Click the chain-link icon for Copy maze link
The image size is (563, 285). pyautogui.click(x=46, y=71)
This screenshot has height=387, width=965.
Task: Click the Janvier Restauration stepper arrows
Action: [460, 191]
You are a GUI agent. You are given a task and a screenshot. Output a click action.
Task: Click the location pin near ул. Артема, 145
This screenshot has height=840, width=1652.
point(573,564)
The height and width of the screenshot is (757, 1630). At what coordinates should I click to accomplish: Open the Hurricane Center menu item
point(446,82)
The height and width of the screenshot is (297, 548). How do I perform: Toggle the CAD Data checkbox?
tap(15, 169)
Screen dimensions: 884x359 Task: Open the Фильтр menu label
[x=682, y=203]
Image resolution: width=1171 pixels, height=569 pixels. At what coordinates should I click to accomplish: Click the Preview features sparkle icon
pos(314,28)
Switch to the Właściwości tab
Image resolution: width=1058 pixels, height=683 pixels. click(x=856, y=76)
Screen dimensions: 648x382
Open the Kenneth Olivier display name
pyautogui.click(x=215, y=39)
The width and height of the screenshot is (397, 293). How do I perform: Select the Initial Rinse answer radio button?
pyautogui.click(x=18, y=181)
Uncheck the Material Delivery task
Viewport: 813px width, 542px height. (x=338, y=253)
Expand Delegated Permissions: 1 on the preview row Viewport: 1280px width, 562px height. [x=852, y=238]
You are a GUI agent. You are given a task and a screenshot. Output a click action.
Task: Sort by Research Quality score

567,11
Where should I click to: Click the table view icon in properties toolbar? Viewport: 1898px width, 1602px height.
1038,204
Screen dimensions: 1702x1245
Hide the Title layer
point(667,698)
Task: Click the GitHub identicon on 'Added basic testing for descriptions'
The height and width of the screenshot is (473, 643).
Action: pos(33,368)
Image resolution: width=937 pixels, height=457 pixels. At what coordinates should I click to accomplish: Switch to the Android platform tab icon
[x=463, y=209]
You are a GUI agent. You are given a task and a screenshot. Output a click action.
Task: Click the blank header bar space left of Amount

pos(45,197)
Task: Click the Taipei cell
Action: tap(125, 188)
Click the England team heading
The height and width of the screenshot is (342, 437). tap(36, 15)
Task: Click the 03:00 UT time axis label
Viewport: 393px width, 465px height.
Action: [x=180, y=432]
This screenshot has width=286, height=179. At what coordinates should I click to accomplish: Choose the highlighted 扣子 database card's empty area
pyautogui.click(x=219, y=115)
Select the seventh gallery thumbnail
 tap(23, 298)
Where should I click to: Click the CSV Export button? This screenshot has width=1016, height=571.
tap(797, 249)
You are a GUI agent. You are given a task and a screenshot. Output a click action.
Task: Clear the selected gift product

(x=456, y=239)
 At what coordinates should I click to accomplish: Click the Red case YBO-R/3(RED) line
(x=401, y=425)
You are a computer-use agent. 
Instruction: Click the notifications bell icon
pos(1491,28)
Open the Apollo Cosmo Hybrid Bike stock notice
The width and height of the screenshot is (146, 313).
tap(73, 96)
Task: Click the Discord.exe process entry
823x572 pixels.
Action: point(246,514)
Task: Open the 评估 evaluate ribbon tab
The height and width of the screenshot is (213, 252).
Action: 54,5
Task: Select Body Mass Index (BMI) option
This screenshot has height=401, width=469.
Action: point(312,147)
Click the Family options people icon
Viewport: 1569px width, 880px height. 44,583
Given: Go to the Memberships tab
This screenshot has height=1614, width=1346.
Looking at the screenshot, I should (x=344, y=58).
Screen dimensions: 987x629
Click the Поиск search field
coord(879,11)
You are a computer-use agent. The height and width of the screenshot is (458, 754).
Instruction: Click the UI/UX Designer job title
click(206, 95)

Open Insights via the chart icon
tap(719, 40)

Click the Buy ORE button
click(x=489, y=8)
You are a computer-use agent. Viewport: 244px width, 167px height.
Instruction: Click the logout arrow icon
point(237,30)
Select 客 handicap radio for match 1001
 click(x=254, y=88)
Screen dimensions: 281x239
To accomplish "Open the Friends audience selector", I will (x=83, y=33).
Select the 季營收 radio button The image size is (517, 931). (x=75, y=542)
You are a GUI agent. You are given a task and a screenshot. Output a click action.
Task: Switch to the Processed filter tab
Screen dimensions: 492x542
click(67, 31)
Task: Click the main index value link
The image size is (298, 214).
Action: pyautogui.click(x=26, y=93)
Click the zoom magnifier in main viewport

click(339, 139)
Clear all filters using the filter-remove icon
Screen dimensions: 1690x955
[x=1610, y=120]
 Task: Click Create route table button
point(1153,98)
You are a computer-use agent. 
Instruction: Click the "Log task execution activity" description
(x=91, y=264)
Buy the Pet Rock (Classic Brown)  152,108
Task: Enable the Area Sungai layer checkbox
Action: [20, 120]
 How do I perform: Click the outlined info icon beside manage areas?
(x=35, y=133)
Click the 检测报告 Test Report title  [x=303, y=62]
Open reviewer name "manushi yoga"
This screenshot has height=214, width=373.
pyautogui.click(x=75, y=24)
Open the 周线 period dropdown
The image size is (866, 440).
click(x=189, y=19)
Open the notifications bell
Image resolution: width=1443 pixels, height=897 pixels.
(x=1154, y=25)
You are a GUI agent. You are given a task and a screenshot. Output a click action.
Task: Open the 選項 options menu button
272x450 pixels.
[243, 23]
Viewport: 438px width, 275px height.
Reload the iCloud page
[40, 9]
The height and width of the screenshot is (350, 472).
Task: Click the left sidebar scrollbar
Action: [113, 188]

----

▸ **Work instructions**
Copy all of the entries above line for line, changing nothing.

▸ **Result for this exercise**
Click the chain-link icon for Copy maze link
The image size is (563, 285). pyautogui.click(x=46, y=71)
This screenshot has height=387, width=965.
Task: Click the Janvier Restauration stepper arrows
Action: [460, 191]
You are a GUI agent. You are given a task and a screenshot. Output a click action.
Task: Click the location pin near ул. Артема, 145
This screenshot has height=840, width=1652.
point(573,564)
The height and width of the screenshot is (757, 1630). At what coordinates should I click to accomplish: Open the Hurricane Center menu item
point(446,82)
The height and width of the screenshot is (297, 548). How do I perform: Toggle the CAD Data checkbox?
tap(15, 169)
Screen dimensions: 884x359 Task: Open the Фильтр menu label
[x=682, y=203]
Image resolution: width=1171 pixels, height=569 pixels. At what coordinates should I click to accomplish: Click the Preview features sparkle icon
pos(314,28)
Switch to the Właściwości tab
Image resolution: width=1058 pixels, height=683 pixels. click(x=856, y=76)
Screen dimensions: 648x382
Open the Kenneth Olivier display name
pyautogui.click(x=215, y=39)
The width and height of the screenshot is (397, 293). How do I perform: Select the Initial Rinse answer radio button?
pyautogui.click(x=18, y=181)
Uncheck the Material Delivery task
Viewport: 813px width, 542px height. (x=338, y=253)
Expand Delegated Permissions: 1 on the preview row Viewport: 1280px width, 562px height. [x=852, y=238]
You are a GUI agent. You are given a task and a screenshot. Output a click action.
Task: Sort by Research Quality score

567,11
Where should I click to: Click the table view icon in properties toolbar? Viewport: 1898px width, 1602px height.
1038,204
Screen dimensions: 1702x1245
Hide the Title layer
point(667,698)
Task: Click the GitHub identicon on 'Added basic testing for descriptions'
The height and width of the screenshot is (473, 643).
Action: pos(33,368)
Image resolution: width=937 pixels, height=457 pixels. At what coordinates should I click to accomplish: Switch to the Android platform tab icon
[x=463, y=209]
You are a GUI agent. You are given a task and a screenshot. Output a click action.
Task: Click the blank header bar space left of Amount

pos(45,197)
Task: Click the Taipei cell
Action: tap(125, 188)
Click the England team heading
The height and width of the screenshot is (342, 437). tap(36, 15)
Task: Click the 03:00 UT time axis label
Viewport: 393px width, 465px height.
Action: [x=180, y=432]
This screenshot has width=286, height=179. At what coordinates should I click to accomplish: Choose the highlighted 扣子 database card's empty area
pyautogui.click(x=219, y=115)
Select the seventh gallery thumbnail
 tap(23, 298)
Where should I click to: Click the CSV Export button? This screenshot has width=1016, height=571.
tap(797, 249)
You are a GUI agent. You are given a task and a screenshot. Output a click action.
Task: Clear the selected gift product

(x=456, y=239)
 At what coordinates should I click to accomplish: Click the Red case YBO-R/3(RED) line
(x=401, y=425)
You are a computer-use agent. 
Instruction: Click the notifications bell icon
pos(1491,28)
Open the Apollo Cosmo Hybrid Bike stock notice
The width and height of the screenshot is (146, 313).
tap(73, 96)
Task: Click the Discord.exe process entry
823x572 pixels.
Action: point(246,514)
Task: Open the 评估 evaluate ribbon tab
The height and width of the screenshot is (213, 252).
Action: 54,5
Task: Select Body Mass Index (BMI) option
This screenshot has height=401, width=469.
Action: point(312,147)
Click the Family options people icon
Viewport: 1569px width, 880px height. 44,583
Given: Go to the Memberships tab
This screenshot has height=1614, width=1346.
Looking at the screenshot, I should (x=344, y=58).
Screen dimensions: 987x629
Click the Поиск search field
coord(879,11)
You are a computer-use agent. The height and width of the screenshot is (458, 754).
Instruction: Click the UI/UX Designer job title
click(206, 95)

Open Insights via the chart icon
tap(719, 40)

Click the Buy ORE button
click(x=489, y=8)
You are a computer-use agent. Viewport: 244px width, 167px height.
Instruction: Click the logout arrow icon
point(237,30)
Select 客 handicap radio for match 1001
 click(x=254, y=88)
Screen dimensions: 281x239
To accomplish "Open the Friends audience selector", I will (x=83, y=33).
Select the 季營收 radio button The image size is (517, 931). (x=75, y=542)
You are a GUI agent. You are given a task and a screenshot. Output a click action.
Task: Switch to the Processed filter tab
Screen dimensions: 492x542
click(67, 31)
Task: Click the main index value link
The image size is (298, 214).
Action: pyautogui.click(x=26, y=93)
Click the zoom magnifier in main viewport

click(339, 139)
Clear all filters using the filter-remove icon
Screen dimensions: 1690x955
[x=1610, y=120]
 Task: Click Create route table button
point(1153,98)
You are a computer-use agent. 
Instruction: Click the "Log task execution activity" description
(x=91, y=264)
Buy the Pet Rock (Classic Brown)  152,108
Task: Enable the Area Sungai layer checkbox
Action: [20, 120]
 How do I perform: Click the outlined info icon beside manage areas?
(x=35, y=133)
Click the 检测报告 Test Report title  [x=303, y=62]
Open reviewer name "manushi yoga"
This screenshot has height=214, width=373.
pyautogui.click(x=75, y=24)
Open the 周线 period dropdown
The image size is (866, 440).
click(x=189, y=19)
Open the notifications bell
Image resolution: width=1443 pixels, height=897 pixels.
(x=1154, y=25)
You are a GUI agent. You are given a task and a screenshot. Output a click action.
Task: Open the 選項 options menu button
272x450 pixels.
[243, 23]
Viewport: 438px width, 275px height.
Reload the iCloud page
[40, 9]
The height and width of the screenshot is (350, 472).
Task: Click the left sidebar scrollbar
Action: [113, 188]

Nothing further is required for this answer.